Discussion Questions: Why Fish Don’t Exist

Are you looking for discussion questions for April 2020 book, Why Fish Don’t Exist: A Story of Loss, Love, and the Hidden Order of Life by Lulu Miller?  Lulu is a fellow podcaster who at one time was a writer and producer at Radiolab and co-founder of Invisibilia; two of my favorite podcasts.  I had to read it! I found the book so unique that I encouraged my book club to read the book too.  This means I was responsible for leading the discussion.  When I looked online however, I couldn’t find any discussion questions, so I had to write my own.  I thought I’d post them here for other book clubs looking possible discussion questions.

Our group loved Why Fish Don’t Exist and we had a great discussion using these questions.  If you decide to use some of these with your group, please be sure to shoot me an email to let me know!
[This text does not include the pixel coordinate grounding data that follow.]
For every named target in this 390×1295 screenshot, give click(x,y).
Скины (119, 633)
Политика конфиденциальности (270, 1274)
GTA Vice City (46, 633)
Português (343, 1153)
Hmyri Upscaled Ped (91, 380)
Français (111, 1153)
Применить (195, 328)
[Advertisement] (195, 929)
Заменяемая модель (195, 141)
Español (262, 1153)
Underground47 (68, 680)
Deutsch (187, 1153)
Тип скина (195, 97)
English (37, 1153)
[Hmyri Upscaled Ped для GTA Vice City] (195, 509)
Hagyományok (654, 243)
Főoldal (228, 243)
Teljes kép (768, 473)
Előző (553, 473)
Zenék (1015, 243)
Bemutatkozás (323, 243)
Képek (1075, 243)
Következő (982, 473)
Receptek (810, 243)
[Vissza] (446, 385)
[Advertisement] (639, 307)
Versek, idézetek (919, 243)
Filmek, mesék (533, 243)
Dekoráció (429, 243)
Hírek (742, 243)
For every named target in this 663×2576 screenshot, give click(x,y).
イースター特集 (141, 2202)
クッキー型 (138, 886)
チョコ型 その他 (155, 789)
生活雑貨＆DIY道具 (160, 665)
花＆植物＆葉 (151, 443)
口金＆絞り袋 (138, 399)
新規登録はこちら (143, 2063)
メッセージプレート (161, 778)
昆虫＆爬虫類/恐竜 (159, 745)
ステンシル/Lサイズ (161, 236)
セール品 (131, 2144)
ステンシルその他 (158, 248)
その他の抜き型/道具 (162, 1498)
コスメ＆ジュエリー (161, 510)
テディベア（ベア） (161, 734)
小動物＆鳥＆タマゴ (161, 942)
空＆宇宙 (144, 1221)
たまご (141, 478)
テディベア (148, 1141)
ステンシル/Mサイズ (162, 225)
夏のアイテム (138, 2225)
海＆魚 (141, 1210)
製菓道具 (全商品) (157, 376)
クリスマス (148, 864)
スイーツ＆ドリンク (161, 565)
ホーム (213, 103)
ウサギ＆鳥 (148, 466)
Discussion Questions for Why Fish Don’t Exist by Lulu Miller

  1. When you first heard the title (Why Fish Don’t Exist: A Story of Loss, Love, and the Hidden Order of Life) what was your reaction?
  2. Did you enjoy her writing style and if so, what made it appealing?
  3. The book is part biography (David Start Jordan), part memoir, and part moral instruction/philosophy.  Did you like that these three disparate elements were combined?  Which of these three elements was your favorite?
  4. What was most surprising about the book?  (Eugenics in US?, Possible Murder?, Fish don’t exist?)
  5. Chaos is a theme that runs throughout the book.  Does the author’s definition change over time?  If so, how?
  6. How did Lulu’s view of the meaning of life change over the course of the book?  (See Q6 and Q7 for possible answers.)
  7. Towards the beginning of the book she explains that, on vacation in Wellfleet at the age of seven, standing in a marsh, she asked the scientist father she adored the meaning of life: “My dad paused, raising one black eyebrow behind the binoculars. Then he turned to me grinning and announced, ‘Nothing!’ ” He explained that “there is no meaning of life. There is no point. There is no God. No one watching you or caring in any way. There is no afterlife. No destiny. No plan … the truth is, none of this matters, and you don’t matter.
    Do you believe her father would talk to her like this at such a young age and that she would remember it? Today as a adult, how would you respond to the father?
  8. When thinking about the meaning of life, toward the end of the book she offers the metaphor of the dandelion…”a weed to gardener, but to an herbalist valuable (aides digestion) and to a painter it might be pigment.”  She suggests that nothing has intrinsic value, value is something that we assign.  Do you agree?  How have you seen this in your own life?
  9. In a sense this book is about chaos and resilience?  After an earthquake practically ruins the life work of David Starr Jones Lulu writes: “Does he hear what seems to be the obvious message of the earthquake? That entropy is the way of the world and no human can ever stop it? Nope. This is when the bastard, the wonderful bastard, takes out his sewing needle and plunges it straight into our ruler’s throat.”
    If you are willing, please share a time that you faced chaos/tragedy/loss and how it impacted you?  Were you quickly resilient (like DSJ) or did you wallow like Lulu? How did that experience change you?
  10. The book is weirdly resonant with this moment in time. What chaos/issues/conflicts are we all struggling we with right now (finances, health, online education, parenting, relationships, masks, black lifes matter, etc.)?
  11. What strategies are you using to move forward from chaos/issues/conflicts?  Lulu said in an interview that one strategy she uses is to let go of the specificity of her goals. “That in some ways my goals were smaller and more short sighted and than what the universe might have in store.” Do you have other strategies that might work?
  12. One of the motifs of the book is that even scientists and atheists like ritual.  Why do you think she included that?  (Is she saying that science is important, but scientists are humans too; humans that need meaning, ritual, spirituality? That we should move slowly and carefully when considering/accepting science especially as it impacts questions of morality/ethics?)
  13. Lulu talks about the pitfalls of positivity in the book:  too much positivity and we don’t have a grasp on life…not enough and we can’t overcome barriers. How do you balance positivity for yourself; for your children?
  14. Do you think the classification of life naturally leads to a belief in a hierarchy of life. How does this impact how people people are classified (and marginalized) today?
  15. If you were to have dinner with David Starr Jordan what would you ask him?
  16. If you were to have Lulu Miller over for dinner, what would you ask her?